Deep learning algorithms for rotating machinery intelligent diagnosis: An open source benchmark study

ISA Trans. 2020 Dec:107:224-255. doi: 10.1016/j.isatra.2020.08.010. Epub 2020 Aug 19.

Abstract

Rotating machinery intelligent diagnosis based on deep learning (DL) has gone through tremendous progress, which can help reduce costly breakdowns. However, different datasets and hyper-parameters are recommended to be used, and few open source codes are publicly available, resulting in unfair comparisons and ineffective improvement. To address these issues, we perform a comprehensive evaluation of four models, including multi-layer perception (MLP), auto-encoder (AE), convolutional neural network (CNN), and recurrent neural network (RNN), with seven datasets to provide a benchmark study.
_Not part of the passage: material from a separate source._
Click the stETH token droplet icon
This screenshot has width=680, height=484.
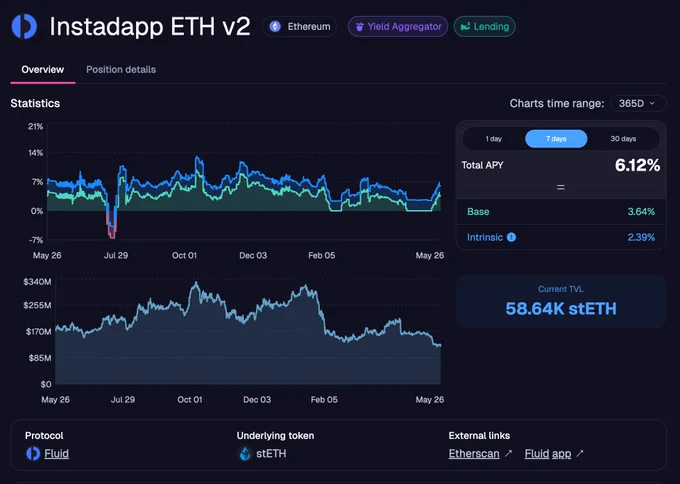coord(245,454)
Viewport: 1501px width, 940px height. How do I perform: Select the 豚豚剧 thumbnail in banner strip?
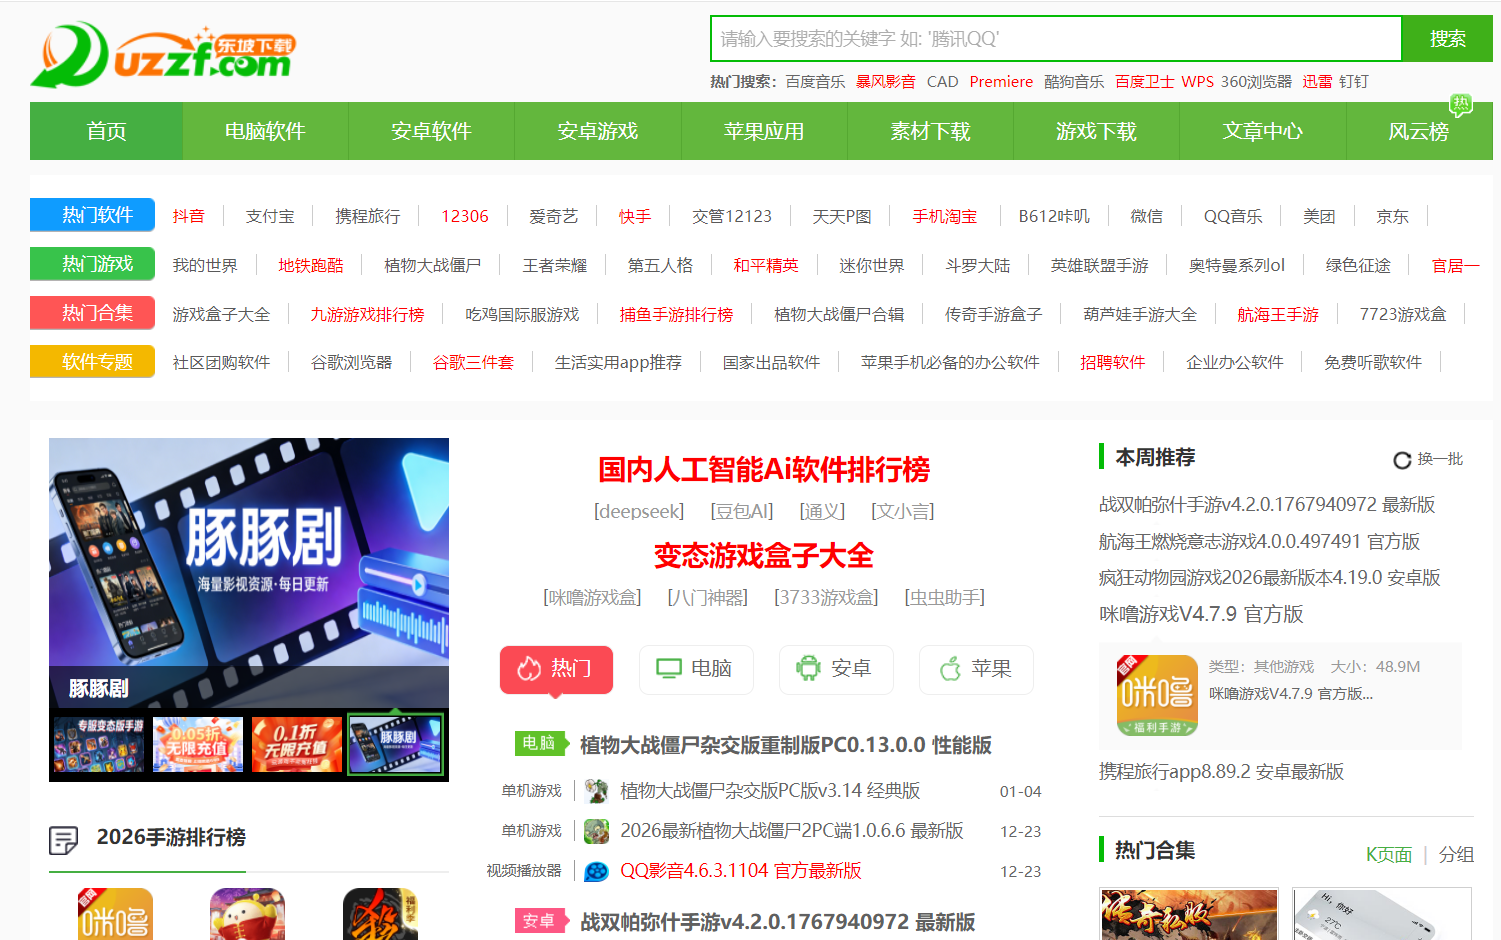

We first gather nine publicly available datasets and give a comprehensive benchmark study of DL-based models with two data split strategies, five input formats, three normalization methods, and four augmentation methods. Second, we integrate the whole evaluation codes into a code library and release it to the public for better comparisons. Third, we use specific-designed cases to point out the existing issues, including class imbalance, generalization ability, interpretability, few-shot learning, and model selection. Finally, we release a unified code framework for comparing and testing models fairly and quickly, emphasize the importance of open source codes, provide the baseline accuracy (a lower bound), and discuss existing issues in this field. The code library is available at: https://github.com/ZhaoZhibin/DL-based-Intelligent-Diagnosis-Benchmark.

Keywords: Benchmark study; Deep learning; Machinery intelligent diagnosis; Open source codes.